Ob EY nachhaltigen Schaden aus der Wirecard-Affäre davonträgt, hängt davon ab, ob die Apas zum Schluss kommt, der Firma sei eine "schwere, die Integrität des Unternehmens infrage stellenden Verfehlung" nachzuweisen. In diesem, in Paragraph 124 des Gesetzes gegen Wettbewerbsbeschränkungen geregelten Fall könne EY von öffentlichen Ausschreibungen ausgeschlossen werden, wie der Wissenschaftliche Dienst des Bundestages in einer von De Masi angefragten Stellungnahme mitteilt.

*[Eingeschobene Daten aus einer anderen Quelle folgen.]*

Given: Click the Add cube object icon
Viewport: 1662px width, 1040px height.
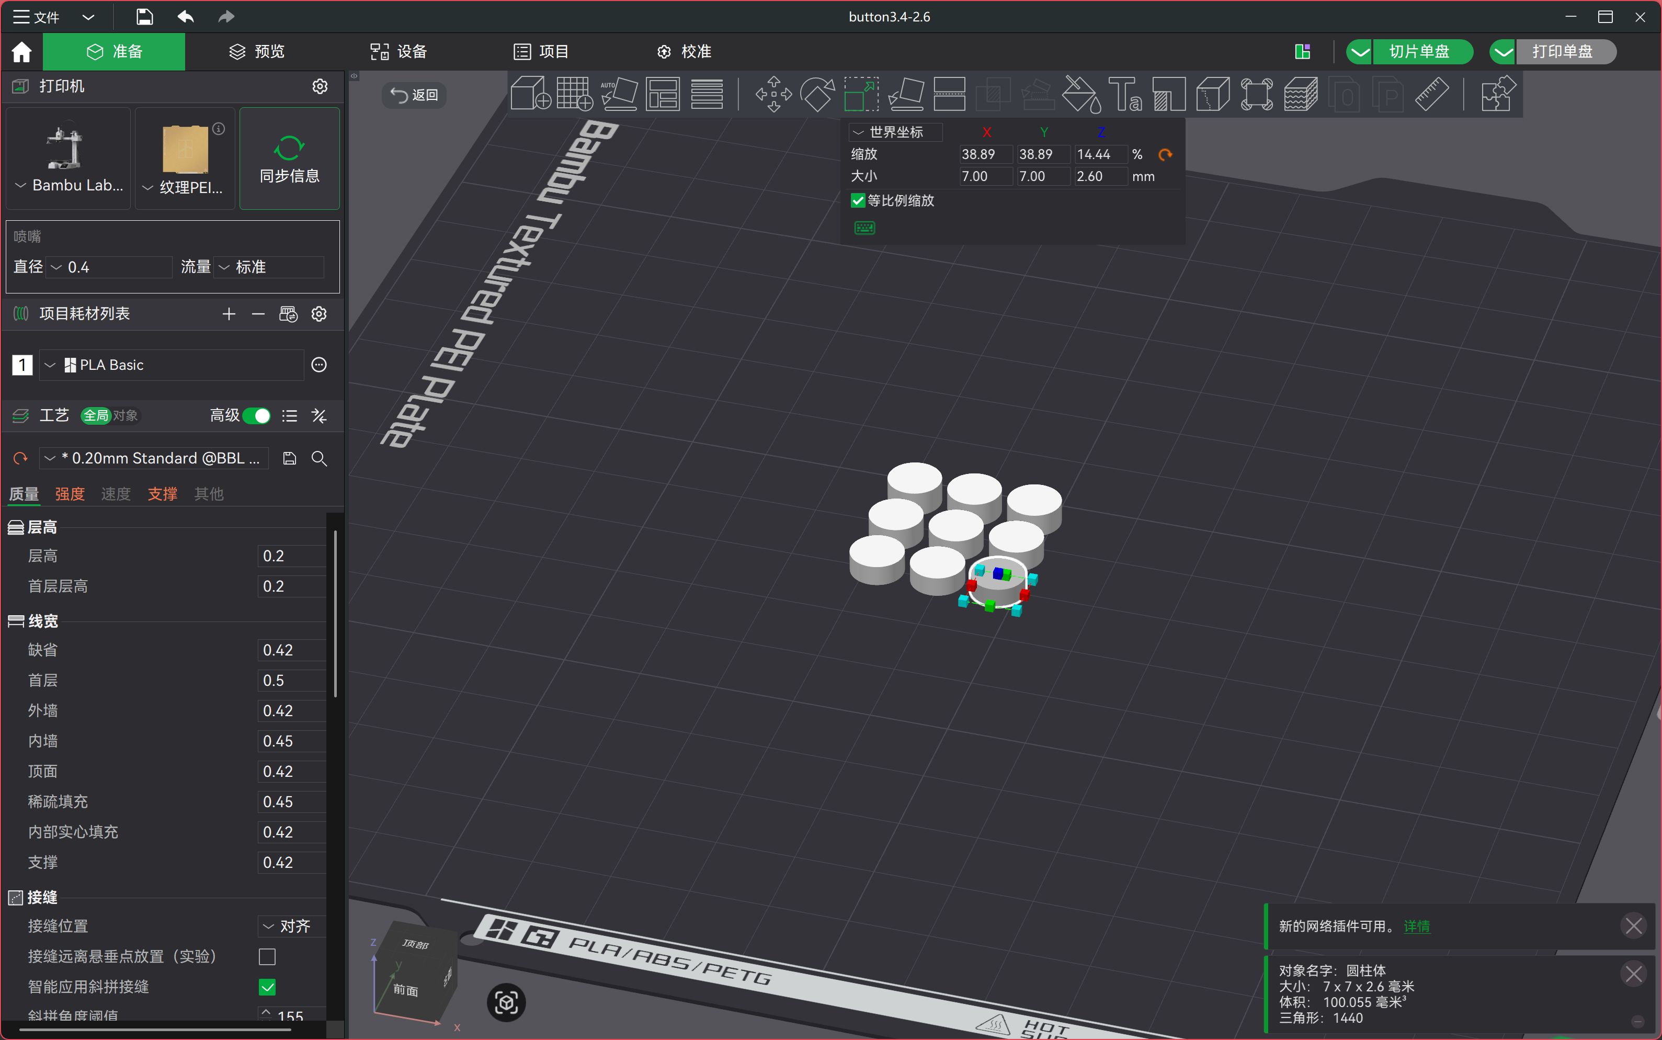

In dem Schreiben, das dem Tagesspiegel vorliegt, heißt es zudem, ein "bloßer Verdacht" genüge nicht für einen Ausschluss. Viel mehr müsse der öffentliche Auftraggeber die Verfehlung beweisen. Damit stützen die Juristen die Argumentation der Bundesregierung.

Allerdings muss für den Nachweis der Verfehlung dem Wissenschaftlichen Dienst zufolge nicht zwingend auf Urteile oder abgeschlossene Verfahren gewartet werden. Sollte man zum Schluss kommen, dass die "Verfehlung mit überwiegender Wahrscheinlichkeit tatsächlich begangen wurde – belegt etwa durch den Erlass eines Haftbefehls oder durch eine Anklageerhebung", sei ein Ausschluss auch vor dem Urteil möglich.